Find and copy the lines in the records beneath this task that contain the word "axis".

(Stored data)
○ ○ ○ ○
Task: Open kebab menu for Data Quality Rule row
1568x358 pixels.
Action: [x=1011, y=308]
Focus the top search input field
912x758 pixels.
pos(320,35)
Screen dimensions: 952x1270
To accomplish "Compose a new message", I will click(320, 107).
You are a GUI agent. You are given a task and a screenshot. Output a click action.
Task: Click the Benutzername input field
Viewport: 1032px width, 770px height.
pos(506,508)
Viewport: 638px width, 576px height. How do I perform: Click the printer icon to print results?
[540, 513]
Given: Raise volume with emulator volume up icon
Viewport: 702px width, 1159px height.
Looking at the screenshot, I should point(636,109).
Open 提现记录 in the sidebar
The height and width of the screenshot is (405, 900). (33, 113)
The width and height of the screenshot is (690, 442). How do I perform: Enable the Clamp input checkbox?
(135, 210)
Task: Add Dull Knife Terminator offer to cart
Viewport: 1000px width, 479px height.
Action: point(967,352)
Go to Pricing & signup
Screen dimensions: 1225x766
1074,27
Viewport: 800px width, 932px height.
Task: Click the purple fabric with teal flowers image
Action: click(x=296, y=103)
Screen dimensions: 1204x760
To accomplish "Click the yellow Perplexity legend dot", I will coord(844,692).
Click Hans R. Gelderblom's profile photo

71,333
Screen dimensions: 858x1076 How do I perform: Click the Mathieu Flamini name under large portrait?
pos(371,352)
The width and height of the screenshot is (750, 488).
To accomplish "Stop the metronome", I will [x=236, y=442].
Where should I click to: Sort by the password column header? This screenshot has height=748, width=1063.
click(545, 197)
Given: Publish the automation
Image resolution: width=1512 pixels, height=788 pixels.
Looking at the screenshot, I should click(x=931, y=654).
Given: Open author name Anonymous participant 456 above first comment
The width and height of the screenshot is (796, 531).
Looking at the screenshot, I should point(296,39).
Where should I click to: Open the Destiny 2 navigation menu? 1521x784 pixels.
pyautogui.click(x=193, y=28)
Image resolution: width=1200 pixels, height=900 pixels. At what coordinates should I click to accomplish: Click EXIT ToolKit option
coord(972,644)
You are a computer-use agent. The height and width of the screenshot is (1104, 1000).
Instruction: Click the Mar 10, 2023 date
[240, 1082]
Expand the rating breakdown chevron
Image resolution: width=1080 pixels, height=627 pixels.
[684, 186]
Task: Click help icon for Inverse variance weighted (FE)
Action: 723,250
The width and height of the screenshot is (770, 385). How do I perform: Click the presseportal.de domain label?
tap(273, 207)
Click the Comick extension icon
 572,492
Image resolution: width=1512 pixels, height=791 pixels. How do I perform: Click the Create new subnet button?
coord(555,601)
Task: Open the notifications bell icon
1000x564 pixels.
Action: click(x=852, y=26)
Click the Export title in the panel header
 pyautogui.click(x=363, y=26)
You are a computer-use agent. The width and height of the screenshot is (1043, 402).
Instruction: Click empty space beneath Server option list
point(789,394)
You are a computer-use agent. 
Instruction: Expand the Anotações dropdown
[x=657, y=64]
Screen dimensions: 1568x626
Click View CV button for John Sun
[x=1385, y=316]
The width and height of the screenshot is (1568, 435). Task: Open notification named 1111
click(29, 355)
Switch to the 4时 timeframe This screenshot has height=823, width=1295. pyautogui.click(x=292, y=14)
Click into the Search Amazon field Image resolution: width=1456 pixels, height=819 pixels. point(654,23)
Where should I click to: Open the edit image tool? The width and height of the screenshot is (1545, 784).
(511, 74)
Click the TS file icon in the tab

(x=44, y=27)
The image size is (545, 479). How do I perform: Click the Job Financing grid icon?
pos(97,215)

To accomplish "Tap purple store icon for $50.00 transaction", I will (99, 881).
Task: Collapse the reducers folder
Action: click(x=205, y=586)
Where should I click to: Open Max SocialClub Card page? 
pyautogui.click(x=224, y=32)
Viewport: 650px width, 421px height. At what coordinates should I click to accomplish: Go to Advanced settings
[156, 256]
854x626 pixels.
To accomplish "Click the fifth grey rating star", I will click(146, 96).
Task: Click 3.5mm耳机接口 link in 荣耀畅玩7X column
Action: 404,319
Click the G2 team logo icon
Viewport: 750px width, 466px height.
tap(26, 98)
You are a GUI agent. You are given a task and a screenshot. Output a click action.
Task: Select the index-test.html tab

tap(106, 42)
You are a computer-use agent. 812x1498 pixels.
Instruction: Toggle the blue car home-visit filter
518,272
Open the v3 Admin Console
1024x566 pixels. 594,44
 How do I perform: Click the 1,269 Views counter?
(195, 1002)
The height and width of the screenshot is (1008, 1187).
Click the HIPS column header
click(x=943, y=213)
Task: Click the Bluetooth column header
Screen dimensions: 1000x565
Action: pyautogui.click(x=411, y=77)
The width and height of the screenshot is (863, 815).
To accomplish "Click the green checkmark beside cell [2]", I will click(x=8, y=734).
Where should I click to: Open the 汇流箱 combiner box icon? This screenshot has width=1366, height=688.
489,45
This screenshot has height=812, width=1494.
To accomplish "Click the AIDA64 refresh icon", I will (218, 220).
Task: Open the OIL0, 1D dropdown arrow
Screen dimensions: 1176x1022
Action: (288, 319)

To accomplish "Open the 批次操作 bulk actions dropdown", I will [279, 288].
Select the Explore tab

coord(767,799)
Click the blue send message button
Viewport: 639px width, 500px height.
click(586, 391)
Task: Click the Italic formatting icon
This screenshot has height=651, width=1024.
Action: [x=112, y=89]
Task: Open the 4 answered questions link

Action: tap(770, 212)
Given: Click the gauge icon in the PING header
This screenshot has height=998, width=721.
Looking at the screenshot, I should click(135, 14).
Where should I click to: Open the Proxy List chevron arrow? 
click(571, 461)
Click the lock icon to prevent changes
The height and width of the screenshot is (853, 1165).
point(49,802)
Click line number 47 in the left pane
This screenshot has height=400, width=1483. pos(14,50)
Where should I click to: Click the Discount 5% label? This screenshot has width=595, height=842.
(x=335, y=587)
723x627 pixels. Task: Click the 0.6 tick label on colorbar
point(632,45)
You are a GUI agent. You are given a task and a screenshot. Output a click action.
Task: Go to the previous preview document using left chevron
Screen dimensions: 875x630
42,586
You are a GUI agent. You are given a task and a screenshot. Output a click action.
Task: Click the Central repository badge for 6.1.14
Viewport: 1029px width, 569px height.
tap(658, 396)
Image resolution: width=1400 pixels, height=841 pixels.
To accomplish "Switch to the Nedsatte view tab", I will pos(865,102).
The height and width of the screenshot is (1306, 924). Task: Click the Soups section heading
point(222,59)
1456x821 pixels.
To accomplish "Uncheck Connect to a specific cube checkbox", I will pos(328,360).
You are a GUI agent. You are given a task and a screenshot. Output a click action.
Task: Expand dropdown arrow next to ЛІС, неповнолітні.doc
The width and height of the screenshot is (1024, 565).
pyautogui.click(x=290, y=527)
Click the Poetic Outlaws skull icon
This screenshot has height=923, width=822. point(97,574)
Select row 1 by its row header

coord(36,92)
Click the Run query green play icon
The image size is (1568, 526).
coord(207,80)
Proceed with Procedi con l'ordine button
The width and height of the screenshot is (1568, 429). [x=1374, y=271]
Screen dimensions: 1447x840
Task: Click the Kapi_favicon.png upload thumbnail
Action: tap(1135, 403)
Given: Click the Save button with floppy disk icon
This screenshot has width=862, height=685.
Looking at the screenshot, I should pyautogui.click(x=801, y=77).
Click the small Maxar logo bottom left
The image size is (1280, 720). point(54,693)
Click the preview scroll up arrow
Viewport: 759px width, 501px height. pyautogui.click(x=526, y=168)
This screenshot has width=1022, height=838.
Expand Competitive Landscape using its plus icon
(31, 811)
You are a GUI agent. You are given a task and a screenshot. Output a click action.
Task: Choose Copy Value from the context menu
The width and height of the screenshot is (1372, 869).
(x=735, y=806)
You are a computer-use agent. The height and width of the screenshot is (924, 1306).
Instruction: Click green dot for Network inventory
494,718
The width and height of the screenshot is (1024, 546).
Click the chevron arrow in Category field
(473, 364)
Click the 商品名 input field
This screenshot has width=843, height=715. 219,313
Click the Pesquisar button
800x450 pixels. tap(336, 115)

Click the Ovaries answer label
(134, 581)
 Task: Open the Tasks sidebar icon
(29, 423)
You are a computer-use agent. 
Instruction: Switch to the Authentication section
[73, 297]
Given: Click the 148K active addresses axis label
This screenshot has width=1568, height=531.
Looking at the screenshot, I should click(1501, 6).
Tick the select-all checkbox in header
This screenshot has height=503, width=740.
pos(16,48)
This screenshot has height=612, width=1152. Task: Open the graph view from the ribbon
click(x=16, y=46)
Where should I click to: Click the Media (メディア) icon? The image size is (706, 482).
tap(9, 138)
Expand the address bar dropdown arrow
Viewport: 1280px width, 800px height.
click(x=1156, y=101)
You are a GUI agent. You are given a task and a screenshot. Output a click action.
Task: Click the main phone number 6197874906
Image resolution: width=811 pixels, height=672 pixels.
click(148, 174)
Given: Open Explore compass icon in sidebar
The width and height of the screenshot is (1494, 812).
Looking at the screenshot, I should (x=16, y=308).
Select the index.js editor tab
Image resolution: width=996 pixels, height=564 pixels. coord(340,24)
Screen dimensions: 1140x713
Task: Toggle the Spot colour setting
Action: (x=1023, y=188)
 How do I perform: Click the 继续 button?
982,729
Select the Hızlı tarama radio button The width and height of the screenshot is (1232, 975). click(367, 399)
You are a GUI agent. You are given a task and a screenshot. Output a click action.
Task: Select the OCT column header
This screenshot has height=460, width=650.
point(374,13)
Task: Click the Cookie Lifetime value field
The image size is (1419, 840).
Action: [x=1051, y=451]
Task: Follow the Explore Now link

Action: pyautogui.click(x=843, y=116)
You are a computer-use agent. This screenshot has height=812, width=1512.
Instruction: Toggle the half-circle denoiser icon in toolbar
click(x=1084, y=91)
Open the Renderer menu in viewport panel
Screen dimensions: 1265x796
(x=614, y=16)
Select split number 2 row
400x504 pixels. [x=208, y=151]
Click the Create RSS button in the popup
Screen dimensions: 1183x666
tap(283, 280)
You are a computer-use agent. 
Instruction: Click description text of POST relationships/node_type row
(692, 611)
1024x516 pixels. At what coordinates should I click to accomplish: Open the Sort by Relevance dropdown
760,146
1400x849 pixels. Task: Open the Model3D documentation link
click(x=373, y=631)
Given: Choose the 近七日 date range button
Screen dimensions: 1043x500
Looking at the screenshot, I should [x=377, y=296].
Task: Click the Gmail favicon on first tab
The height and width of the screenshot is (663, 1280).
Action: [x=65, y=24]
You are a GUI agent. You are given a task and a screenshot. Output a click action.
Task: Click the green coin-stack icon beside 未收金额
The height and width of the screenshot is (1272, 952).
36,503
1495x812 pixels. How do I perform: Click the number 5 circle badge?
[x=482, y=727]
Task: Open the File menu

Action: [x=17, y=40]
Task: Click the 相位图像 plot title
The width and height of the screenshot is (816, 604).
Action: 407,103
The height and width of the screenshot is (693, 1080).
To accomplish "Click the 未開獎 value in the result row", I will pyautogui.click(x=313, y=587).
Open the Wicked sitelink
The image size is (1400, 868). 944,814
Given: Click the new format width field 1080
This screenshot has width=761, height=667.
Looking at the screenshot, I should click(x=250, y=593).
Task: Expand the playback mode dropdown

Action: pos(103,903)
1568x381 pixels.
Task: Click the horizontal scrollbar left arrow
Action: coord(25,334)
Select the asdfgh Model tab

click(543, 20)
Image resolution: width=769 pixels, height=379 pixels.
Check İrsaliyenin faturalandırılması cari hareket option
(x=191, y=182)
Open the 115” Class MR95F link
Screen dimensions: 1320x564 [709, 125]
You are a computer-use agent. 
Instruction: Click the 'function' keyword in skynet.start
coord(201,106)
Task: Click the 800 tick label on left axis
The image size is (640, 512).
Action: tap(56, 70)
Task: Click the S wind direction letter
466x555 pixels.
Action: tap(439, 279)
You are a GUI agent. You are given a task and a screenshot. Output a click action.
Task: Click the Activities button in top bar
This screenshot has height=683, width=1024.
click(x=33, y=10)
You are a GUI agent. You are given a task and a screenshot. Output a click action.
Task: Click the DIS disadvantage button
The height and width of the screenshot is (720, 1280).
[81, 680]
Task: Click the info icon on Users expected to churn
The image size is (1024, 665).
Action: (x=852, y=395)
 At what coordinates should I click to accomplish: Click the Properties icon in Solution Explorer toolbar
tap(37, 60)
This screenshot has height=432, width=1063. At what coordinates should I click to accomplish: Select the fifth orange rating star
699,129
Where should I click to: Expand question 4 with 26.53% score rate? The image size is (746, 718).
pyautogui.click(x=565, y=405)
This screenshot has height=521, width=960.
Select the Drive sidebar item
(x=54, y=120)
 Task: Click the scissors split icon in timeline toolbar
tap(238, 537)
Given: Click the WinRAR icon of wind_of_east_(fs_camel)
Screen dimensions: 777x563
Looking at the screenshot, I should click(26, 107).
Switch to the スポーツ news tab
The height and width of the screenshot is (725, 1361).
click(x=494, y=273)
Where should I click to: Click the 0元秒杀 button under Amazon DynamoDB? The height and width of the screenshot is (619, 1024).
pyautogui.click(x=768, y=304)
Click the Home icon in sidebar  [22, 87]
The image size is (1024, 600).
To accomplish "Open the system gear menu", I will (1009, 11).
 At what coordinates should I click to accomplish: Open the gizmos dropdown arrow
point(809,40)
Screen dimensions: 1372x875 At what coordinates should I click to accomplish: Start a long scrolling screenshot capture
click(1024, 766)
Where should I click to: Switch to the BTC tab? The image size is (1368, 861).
○ ○ ○ ○
## Solution
Given: Click the 148K active addresses axis label
Task: Click the 800 tick label on left axis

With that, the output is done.